As a connoisseur of Paris museums—the Nissim de Camondo, Espace Dali, and the Musee des Arts Decoratif are three favorites—I was very excited to tour the Gobelins, a working carpet and tapestry factory in the 13th arrondissement that dates back to the 1600s. Not only are the products of the museum something rare and special—each piece of work takes years to create—but the concept of it is super French.
The creations are done entirely by hand, at astronomical cost, for a market that basically does not exist. Just like haute couture. Finished works can be (but are not necessarily) requested by government officials for residences or offices. The carpets and wall hangings are not designed by the specialists who devote their careers to making them, or by the people who ultimately spend time looking at them on walls or walking on them on floors. Some government administrator taps the very worst contemporary artists to make ugly rugs, many of which are destined to become a part of the other half of the work done by the institution of Les Gobelins—that of tending to all government furniture. So you can think of the institution of the Gobelins as mix of art in a vacuum and the vacuumers of government furniture.
Sound interesting? It wasn’t.
It started with the cashier. My conversation with her, in French, went like this.
Me: Three tickets, please.
Her: That’ll be 27 euros.
Me: Is there a discount for government employees? I see this is a government institution.
Me: Can I check this bag?
Her: No. And please note the tour is in French.
Me: We are speaking French right now. Does it sound like I don’t understand?

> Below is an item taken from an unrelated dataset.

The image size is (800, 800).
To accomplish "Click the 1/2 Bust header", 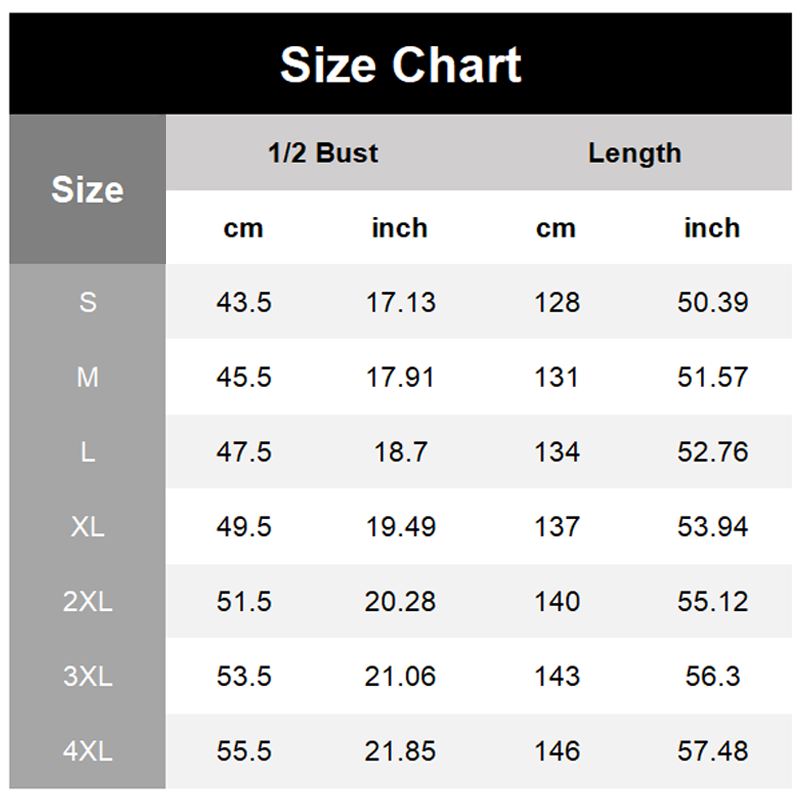I will pos(323,153).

The guide arrived, in a ratty scarf and unbrushed hair, and began the tour in a murmur better suited to a Serge Ginsbourg backing signer than someone addressing senior citizens in a cobblestone courtyard. Even when she scolded people—“Don’t take pictures! “Erase that photo!” “I said, don’t touch anything!”—it was barely audible.

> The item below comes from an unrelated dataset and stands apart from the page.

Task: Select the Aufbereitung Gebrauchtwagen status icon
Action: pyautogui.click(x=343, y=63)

“Here’s the original building, the oldest one in the complex,” she whispered. “We can’t go in there. Over there are the dye vats. We can’t go in there.” Where we could go was on a hike across the street to a building that was modern, but whose elevator we were not allowed to use. So we tromped up 6 flights to see approximately 6 FUGLY rugs and tapestries. All contemporary. Call me crazy, but I don’t go to a 400-year-old institution to see crap created in Lady Gaga’s lifetime. The figurative pieces looked babyish—a silhouette of a hand that recalled kindergarten finger-paint projects—and the abstracts looked like still lives of vomit. We viewed ZERO old ones.
The tour guide didn’t tell us how many tapestries the place had made or what the subject matter of them was. Perhaps cognizant of the fact that 9 euros is a lot to pay to see 6 dopey “metiers” with no context to speak of, the guide held up a few 8 x 11 photocopies of rugs that—once again—we were not allowed to see in person.
There was one highlight: witnessing rug-makers in action. Up to five people at a time wove wool yarn from large spools in and out of what looked like piano innards. They would refer, from time to time, to the original work of “art” nearby, one of which looked like early computer artwork by a heavy metal pothead. Believe, me, it wasn’t as cool as that might sound.
The extent to which all this inspired the tourists and septuagenarians was summed up in the first question asked by one. “How much do the weavers make?” an old dude wanted to know. When the guide answered that the women (the weavers are almost all women) are “B” level civil servants, an argument broke out in the crowd over whether Bs earn a livable salary. “Barely above minimum wage,” muttered one visitor.
And just like that, it was over. No gift shop, no catalogues, no post cards. OK, I’m exaggerating. You could buy a wool pompon for 3 euros. The debacle reminded me of the old joke, “Terrible food. And such small portions!”